> _WHAT THE EXERCISE ASKS_
Repeat exactly what runs from the line with "This screenshot has width=660, height=371." through the last line of the material, and keep the pictures out of it.
--- RAW DATA ---
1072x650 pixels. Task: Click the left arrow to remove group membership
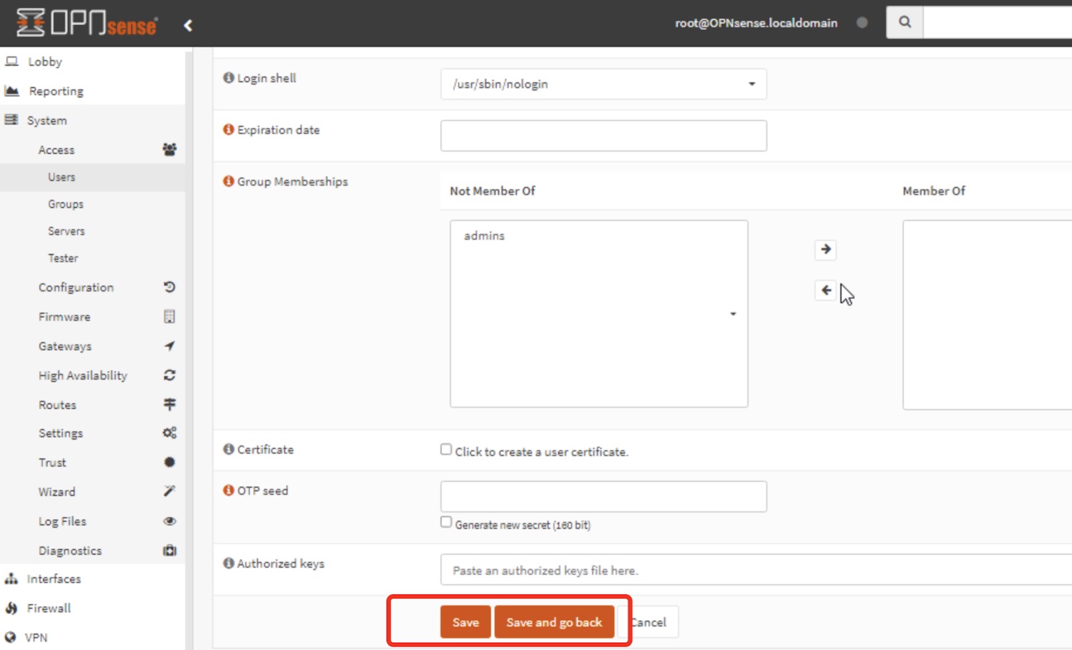pos(825,291)

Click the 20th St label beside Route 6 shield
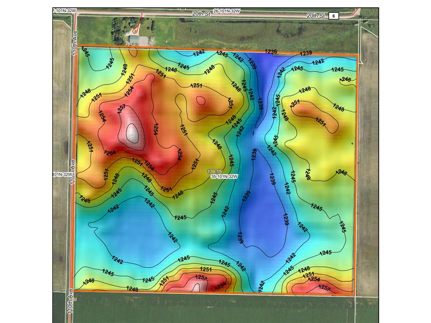[x=316, y=16]
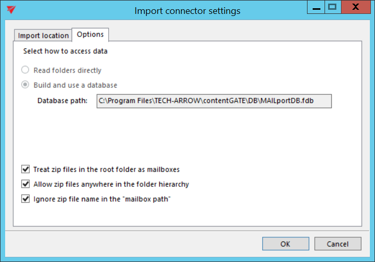The height and width of the screenshot is (262, 375).
Task: Click the Build and use a database label text
Action: click(75, 85)
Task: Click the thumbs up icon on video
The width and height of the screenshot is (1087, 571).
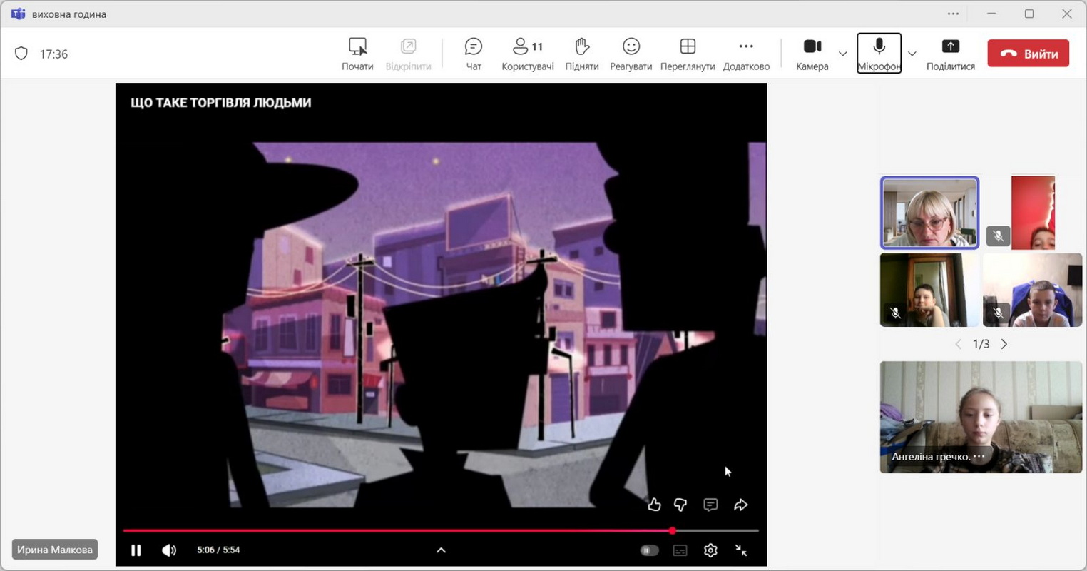Action: [x=654, y=505]
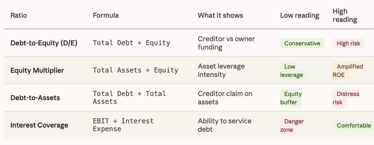The height and width of the screenshot is (145, 374).
Task: Click the red High risk badge
Action: click(348, 43)
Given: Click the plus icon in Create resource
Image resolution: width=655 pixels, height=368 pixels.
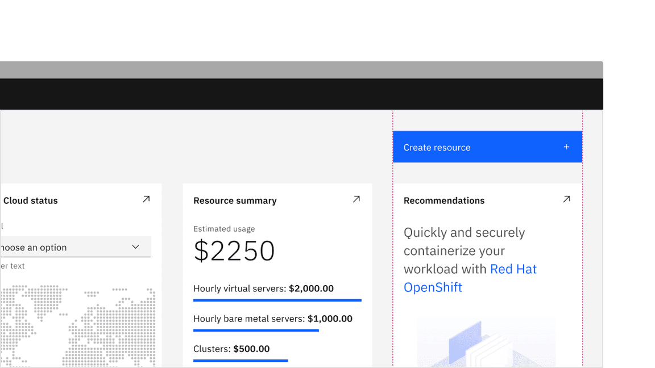Looking at the screenshot, I should [x=566, y=147].
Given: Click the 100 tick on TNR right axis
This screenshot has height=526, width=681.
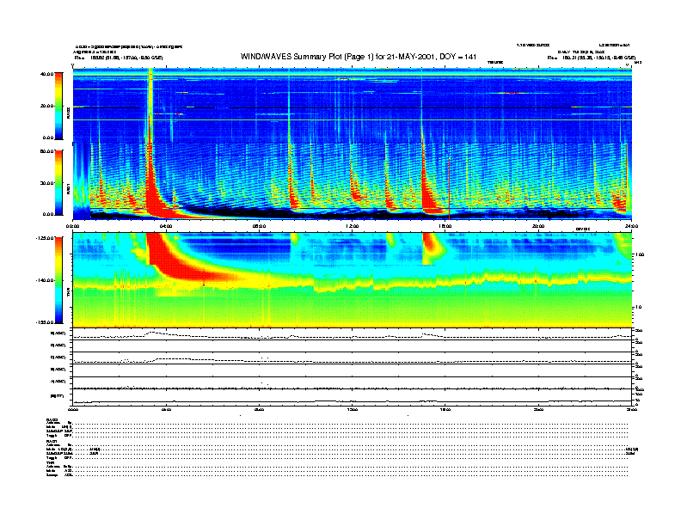Looking at the screenshot, I should click(x=640, y=255).
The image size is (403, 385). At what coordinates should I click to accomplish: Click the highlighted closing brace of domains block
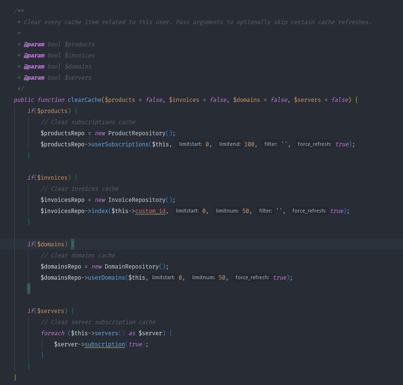[28, 289]
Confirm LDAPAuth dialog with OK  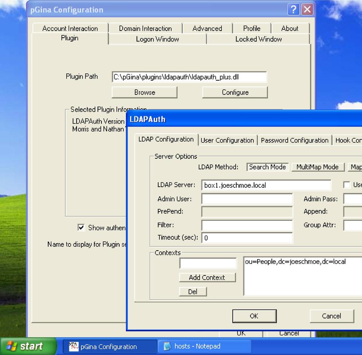254,316
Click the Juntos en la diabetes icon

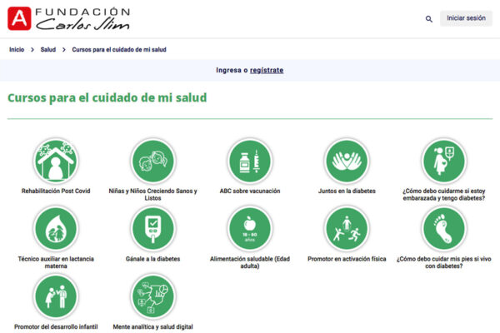coord(347,161)
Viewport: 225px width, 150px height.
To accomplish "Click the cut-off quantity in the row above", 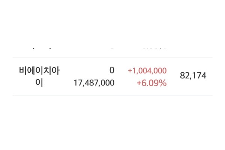I will click(x=111, y=49).
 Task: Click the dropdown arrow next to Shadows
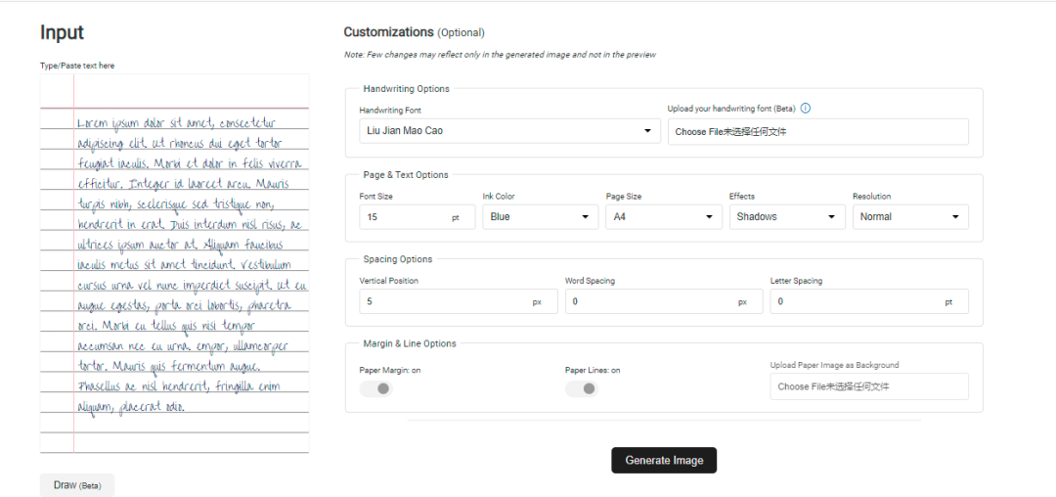click(832, 217)
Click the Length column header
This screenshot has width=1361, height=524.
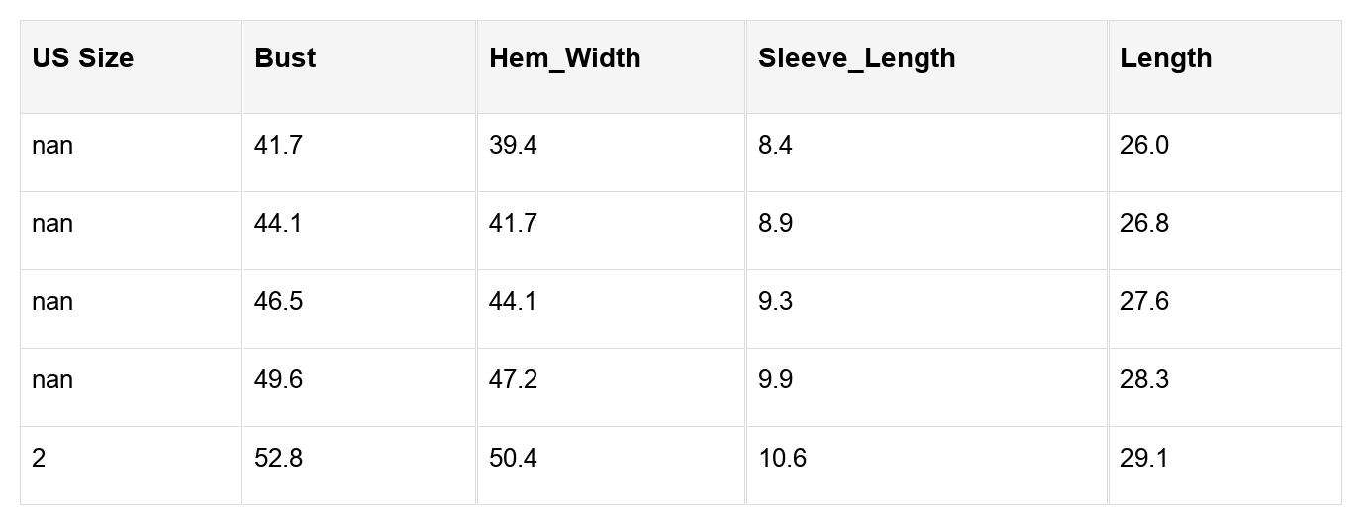[1166, 58]
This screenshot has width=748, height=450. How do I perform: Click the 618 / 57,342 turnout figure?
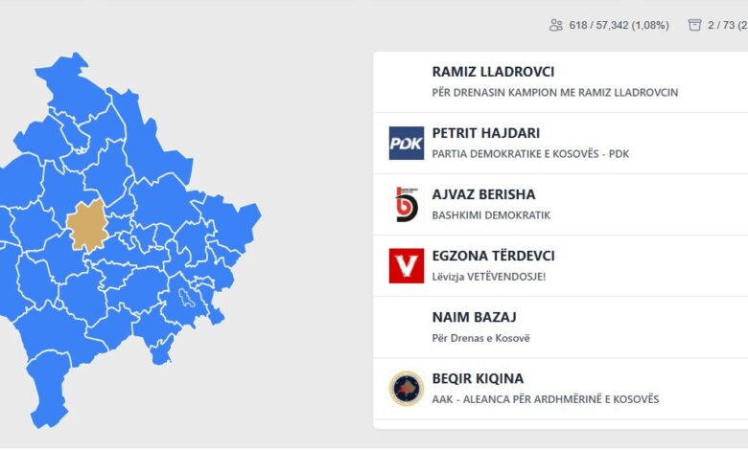[619, 25]
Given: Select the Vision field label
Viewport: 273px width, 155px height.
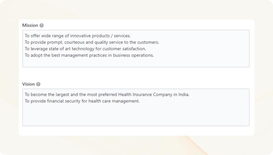Looking at the screenshot, I should tap(28, 84).
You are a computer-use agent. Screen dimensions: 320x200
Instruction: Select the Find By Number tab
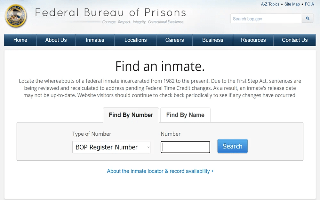(x=131, y=115)
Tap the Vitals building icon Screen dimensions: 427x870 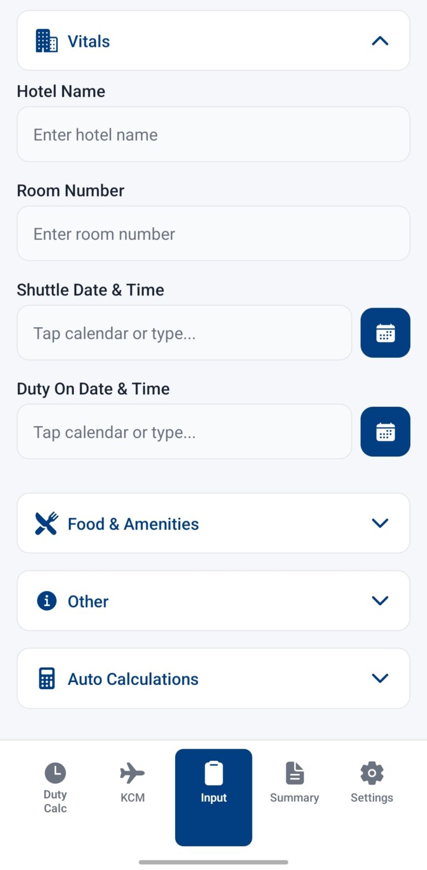pos(47,41)
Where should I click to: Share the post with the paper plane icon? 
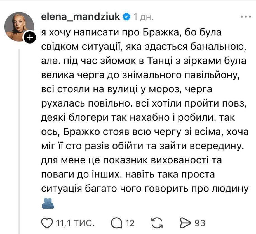point(185,223)
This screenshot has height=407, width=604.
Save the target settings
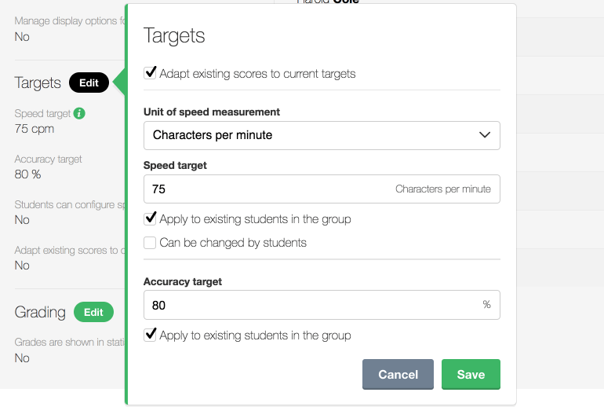[471, 375]
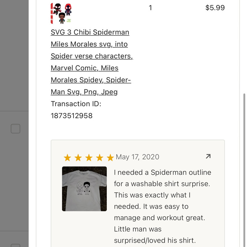Select the fifth star in the review rating
The width and height of the screenshot is (247, 247).
pos(110,157)
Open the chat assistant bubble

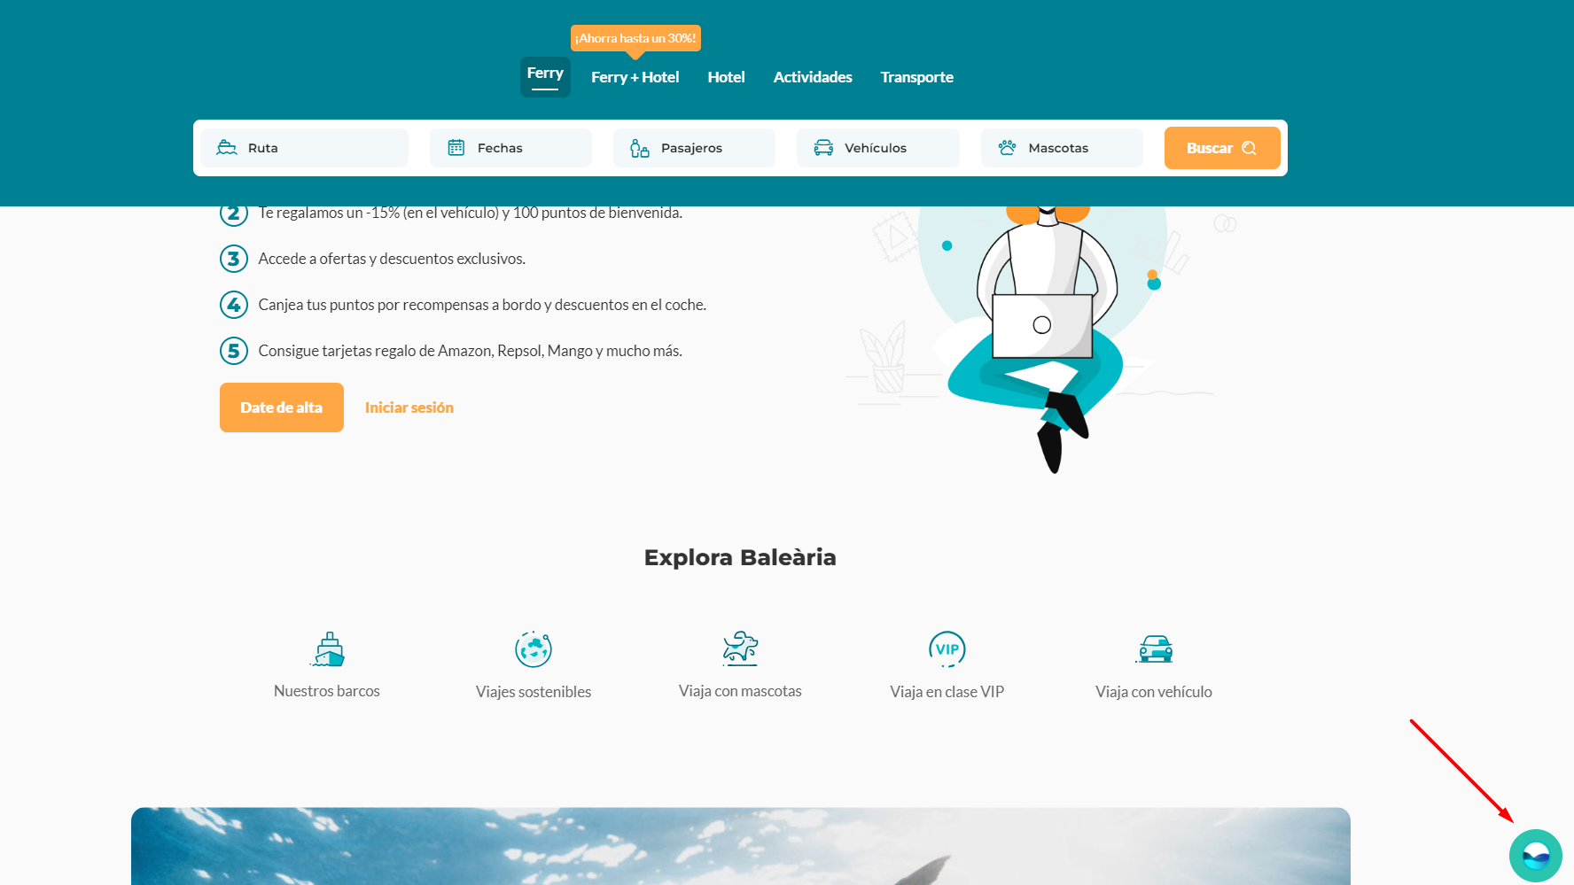[x=1535, y=856]
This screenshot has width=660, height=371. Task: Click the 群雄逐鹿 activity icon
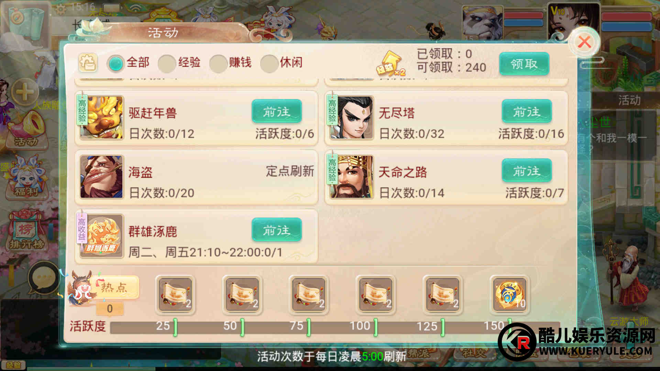pyautogui.click(x=101, y=236)
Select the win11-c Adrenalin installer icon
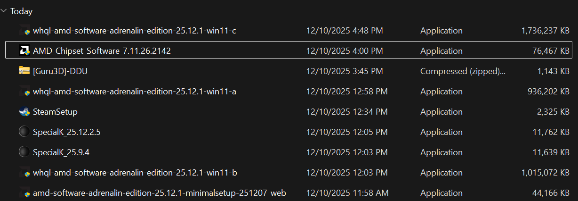The image size is (578, 201). pyautogui.click(x=24, y=31)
---
> _RESPONSE TO THIS TASK_
This screenshot has width=660, height=371. Task: Click the 群雄逐鹿 activity icon
pyautogui.click(x=101, y=236)
Select the win11-c Adrenalin installer icon
The image size is (578, 201). pyautogui.click(x=24, y=31)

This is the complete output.